I sought more advice, this time from some published authors. I was told I had a nice journal – this happened, then I did this, then that happened, and so forth. But it wasn’t a memoir yet. It needed more of me in it – what were you thinking when that happened, how did you feel about this, what were your emotions? Time to edit, edit, edit. Version four if you are still counting.
I went to a writers conference in Portland and took a seminar on writing memoirs given by a successful author. She explained that a good memoir is not just a diary. The protagonist (she used the word hero) needs to confront an issue, a problem of some sort, overcome the problem, and thus is changed in a fundamental way. Oh. I can do that. That has been my life. Time to edit, edit, edit. I took out a number of stories, good racing stories and rehabilitation stories but ones that didn’t move the main focus forward, and added more of my thoughts and feelings, more about overcoming. Version five was created.

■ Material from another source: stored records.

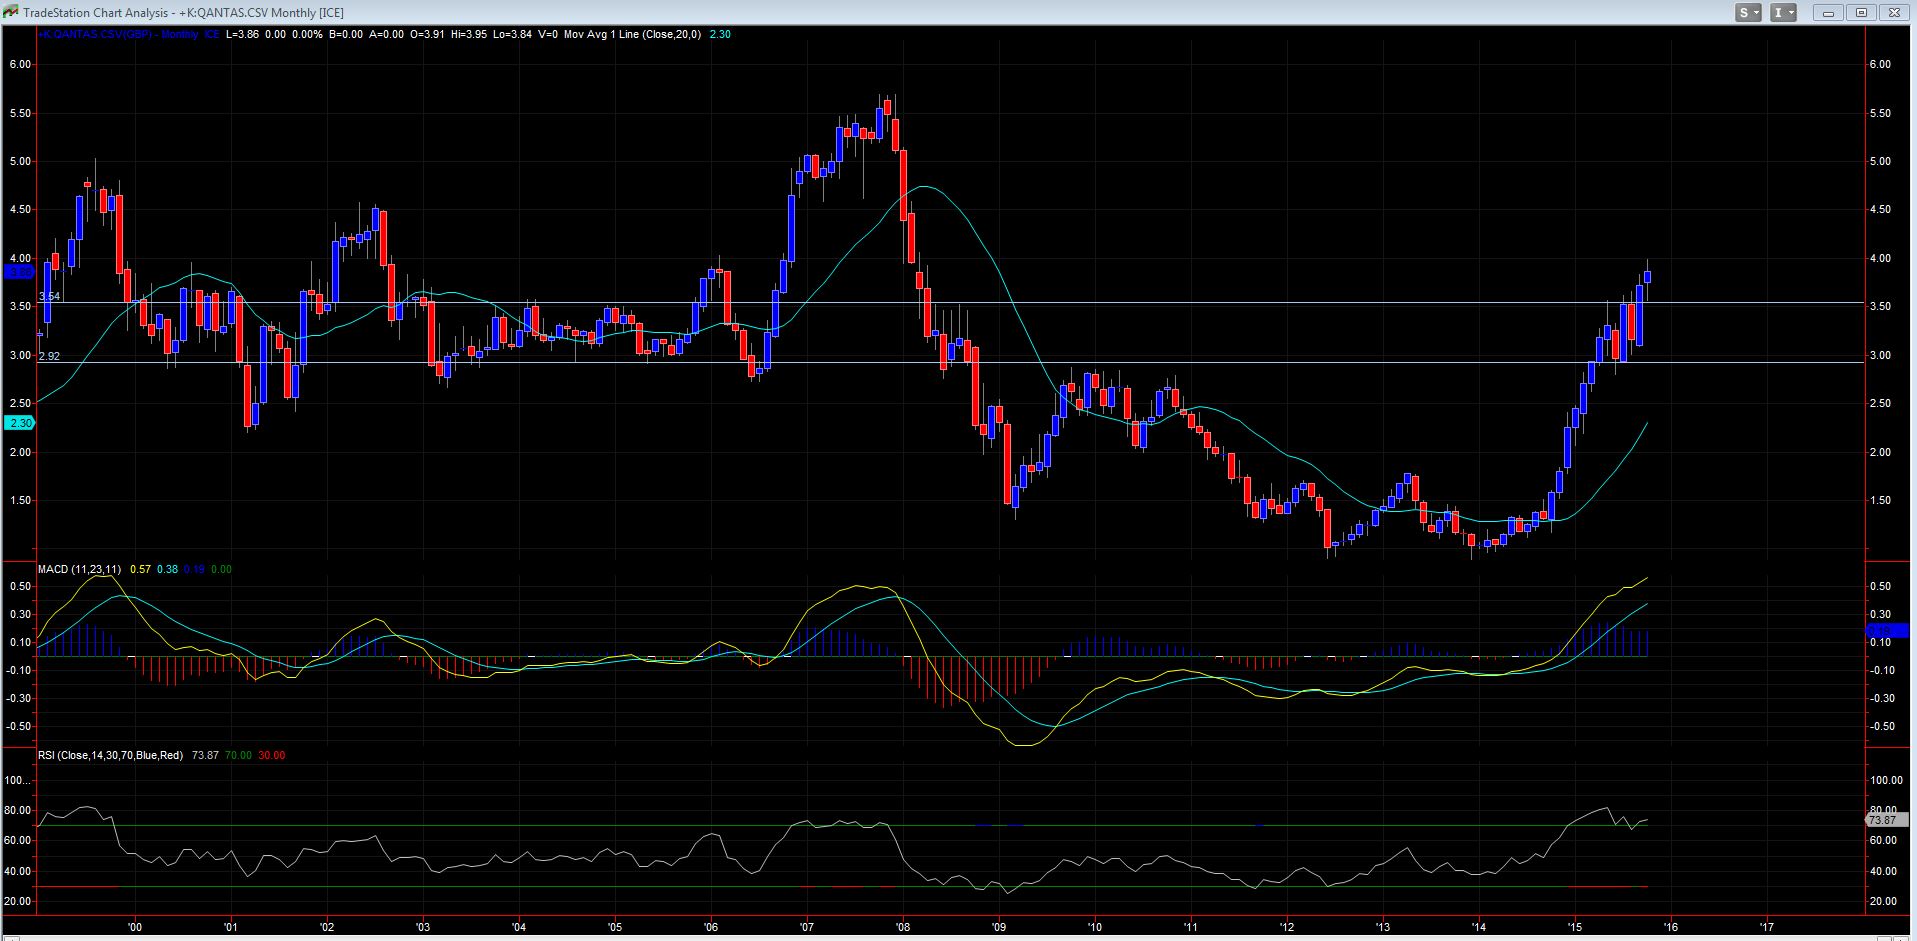Click the 73.87 RSI value marker on right axis
1917x941 pixels.
[x=1882, y=820]
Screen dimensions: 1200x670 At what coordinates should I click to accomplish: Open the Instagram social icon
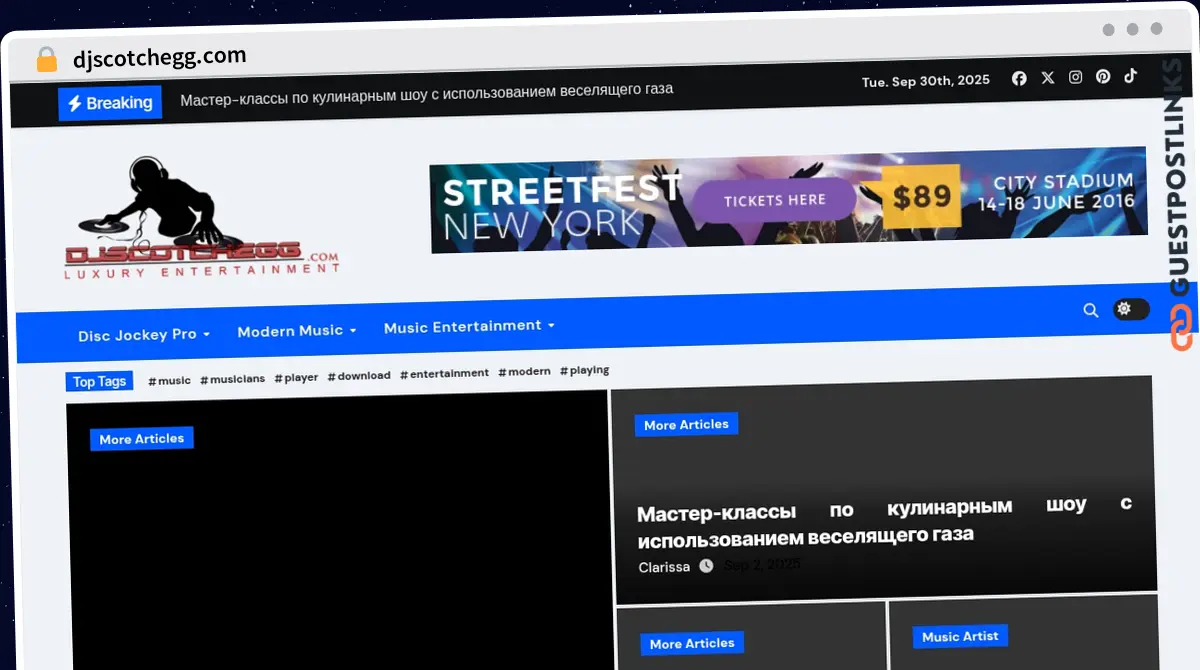pos(1075,77)
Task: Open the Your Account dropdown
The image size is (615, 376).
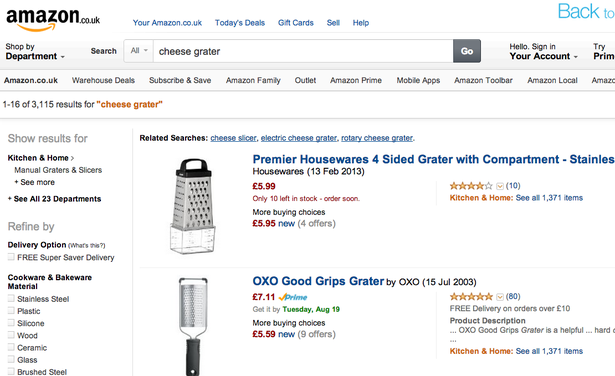Action: point(544,51)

Then in 2012 I stopped writing and started looking for a publisher. I found out that the major publishers don’t accept unsolicited material — you need to be represented by a literary agent. So I tried to find an agent. Hoo boy! I thought writing the book was hard. Finding an agent was impossible. Often there would simply be no reply. Sometimes here would be a polite form letter rejection — “Sorry but your work doesn’t fit our needs. Good luck with it.” And sometimes the agent would reject my book but actually offer suggestions. After sending out many queries and getting a healthy number of rejections, a small number of agents suggested I try smaller “niche” publishers with a motorcycling theme. I went to my bookshelf and wrote down the publishers of my motorcycle-related books (I have many) and my recovering-from-spinal-cord-injury books (I have a few of those), and tossed out all the big publishers, leaving me with a collection of about a dozen small publishers.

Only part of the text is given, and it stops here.